Eşyalar içeriye yeni taşınmaya başlamıştı. Bu hoseok'u daha da heyecanlandırıyordu. Bu aktiviteyi küçüklükten beri yapardı. Eşyalar tek tek taşınırken hipnoz olmuş gibi izlerdi. Bu onun stresini de azaltırdı.

Hoseok üşüdüğünü hissettiğinde bol hırkasının kollarını daha da çekti. Altında şort olduğu için biraz bacakları üşüsede odaklanması gereken başka birşey olduğu için dert etmedi. Cebinden bir çikolata daha çıkardı. Paketi açıp çikolatayı keyifle yemeye başladı.

Bir yandan taşınan eşyaları izliyordu. Taşınan eşyaların çoğu siyah ve gri tonlarındaydı. Hoseok bunu görünce yüzünü buruşturdu. O genellikle pembe ve daha renki şeyleri severdi. Kendi evinde böyle eşyalar olsa ne kadar sıkıcı olurdu diye geçirdi içinden.

"Off neden böyle eşyaları var. Çok sıkıcı bir yazar olmalı" diye Konuştu. Cebinden tekrar bir çikolata çıkarmıştı. Olanları izlerken ne ara yediğini bilmiyordu. Bütün odağı kamyonun hemen yanında duran beyaz araba ile bozuldu. Araba tam da kamyonun yanında durduğu için taşınan eşyaları göremediği için yüzü düştü.

Dudakları hemen üçgen şeklini almıştı. Hoseok beyaz arabaya bakarken, arabadan gri saçlı, oldukça spor giyinmiş bir adam indi. Hoseok'un elindeki çikolata biranda kayıp yere düşmüştü. Hoseok adama odaklanmıştı.

Adam etrafına bakıyordu.
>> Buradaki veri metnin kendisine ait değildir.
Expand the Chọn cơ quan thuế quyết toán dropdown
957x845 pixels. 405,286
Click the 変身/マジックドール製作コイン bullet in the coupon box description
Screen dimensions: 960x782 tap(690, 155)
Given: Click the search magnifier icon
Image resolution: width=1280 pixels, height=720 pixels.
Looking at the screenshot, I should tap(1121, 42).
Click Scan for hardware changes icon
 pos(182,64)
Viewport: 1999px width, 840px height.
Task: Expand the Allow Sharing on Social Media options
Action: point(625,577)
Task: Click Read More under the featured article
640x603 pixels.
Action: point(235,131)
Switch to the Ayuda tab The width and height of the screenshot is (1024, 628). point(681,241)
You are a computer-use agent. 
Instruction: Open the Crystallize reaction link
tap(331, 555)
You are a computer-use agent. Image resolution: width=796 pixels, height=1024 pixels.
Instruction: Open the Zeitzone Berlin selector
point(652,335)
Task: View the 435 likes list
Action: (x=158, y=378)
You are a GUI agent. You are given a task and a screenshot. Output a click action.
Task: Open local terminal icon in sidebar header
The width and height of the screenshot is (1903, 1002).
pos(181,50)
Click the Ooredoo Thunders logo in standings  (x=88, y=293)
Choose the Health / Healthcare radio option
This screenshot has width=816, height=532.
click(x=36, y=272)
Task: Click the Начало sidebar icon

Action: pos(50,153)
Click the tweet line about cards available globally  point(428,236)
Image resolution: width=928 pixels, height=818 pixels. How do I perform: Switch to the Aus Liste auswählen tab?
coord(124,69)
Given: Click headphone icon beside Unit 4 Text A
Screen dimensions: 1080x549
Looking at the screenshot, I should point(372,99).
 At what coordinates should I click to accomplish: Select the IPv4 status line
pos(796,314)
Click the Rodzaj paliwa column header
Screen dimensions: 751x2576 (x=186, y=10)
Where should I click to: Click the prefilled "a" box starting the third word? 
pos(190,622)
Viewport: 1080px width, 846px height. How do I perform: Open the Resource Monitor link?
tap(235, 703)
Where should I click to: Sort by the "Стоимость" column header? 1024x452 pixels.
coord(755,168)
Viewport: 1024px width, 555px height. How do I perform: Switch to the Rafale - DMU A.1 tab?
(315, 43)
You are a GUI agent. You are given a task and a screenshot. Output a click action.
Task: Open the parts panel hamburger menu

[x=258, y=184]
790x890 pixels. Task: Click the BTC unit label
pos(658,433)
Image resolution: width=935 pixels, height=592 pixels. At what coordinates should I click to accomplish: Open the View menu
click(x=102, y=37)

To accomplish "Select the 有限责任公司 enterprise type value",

Ona bakan tatlı çocuğu görünce gülümsedi ve göz kırptı. Hoseok donakaldı. Adam apartmanın girişine doğru ilerledi.

Kanyonun diğer tarafından uşaklar gibi giyinen ve elinde beyaz ince eldivenleri olan, saçı özenle taranmış olan bir adam çıktı ve genç yazarın arkasından ilerledi.

Hoseok kafasını sallayıp kendine geldi. Haneul teyzenin dediğini hatırladı "pekte yakışıklı beyefendiymiş" ama bu yazar daha fazlasıydı. Bu yazar mükemmeldi. Hoseok bu kadar yakışıklı bir yazarın neler yapabileceğini düşününce gülümsedi.

Oturduğu yerden heyecanla ayaklarını yere vurdu. Çok heyecanlanmıştı. Galiba aşık olmuştu (ah hoseokum minik kuşum biraz yavaş mı olsan)
Hızlıca eşyaları taşıyan adamın yanına gitti. Utanırdı tanımadığı kişiler ile konuşurken. Eşyayı taşıyan adam genci görünce durdu "birşey mi oldu küçük?"

"Şey, şu daireye taşınan adamın adı nedir?" Hoseok utanarak sormuştu. Karşısındaki adam gülümseyince gerildi ve iki adım geriledi "bilmiyor musun yoksa? Min yoongi o. Ünlü bir yazar. Yani o kadar çok tanınmasa da kendi çapında ünlü"

Hoseok anladığını belli edercesine kafasını salladı ve "teşekkür ederim bayım" diyip heyecanlanla, zıplaya zıplaya apartmana girdi.

Bunu hemen hyungu'na anlatmak istiyordu. İçinde tutamazdı. Yazar onu çok etkilemişti. Hoseok daha önce kimseyi sevmemişti. İlk görüşte olsa bile...

Hoseok yazarın sadece ismini biliyordu. Nasıl biri olduğunu bilmeden heyecana kapılmak istemiyordu. Ama elinde değildi, çok yakışıklı biriydi.

...

Hoseok ve jin bir kafeye gelmişlerdi. Yani hoseok jin'i zorla getirmişti. Hoseok gördüğü genç yazarı hemen jin'e anlatmak istediği için, eve girdiği gibi aramıştı. Jin'in önemli işleri olsa da hoseok'un çok heyecanlı olduğunu duymuş ve bu heyecanının sebebini öğrenmeyi -hoseoku kıramayıp- öğrenmeyi kabul etmişti.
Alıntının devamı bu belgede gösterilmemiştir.